▸ **Goal**
Count the lines in the records below that contain the word "Instruction", treating uppercase and lowercase as different. Reply with that number only.
****************
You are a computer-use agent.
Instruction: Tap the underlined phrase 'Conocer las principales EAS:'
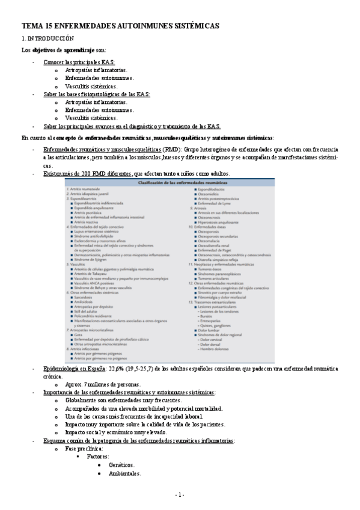point(79,62)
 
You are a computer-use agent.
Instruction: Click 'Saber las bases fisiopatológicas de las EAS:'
point(97,94)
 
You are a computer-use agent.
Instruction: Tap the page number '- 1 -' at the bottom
****************
▸ **Output**
3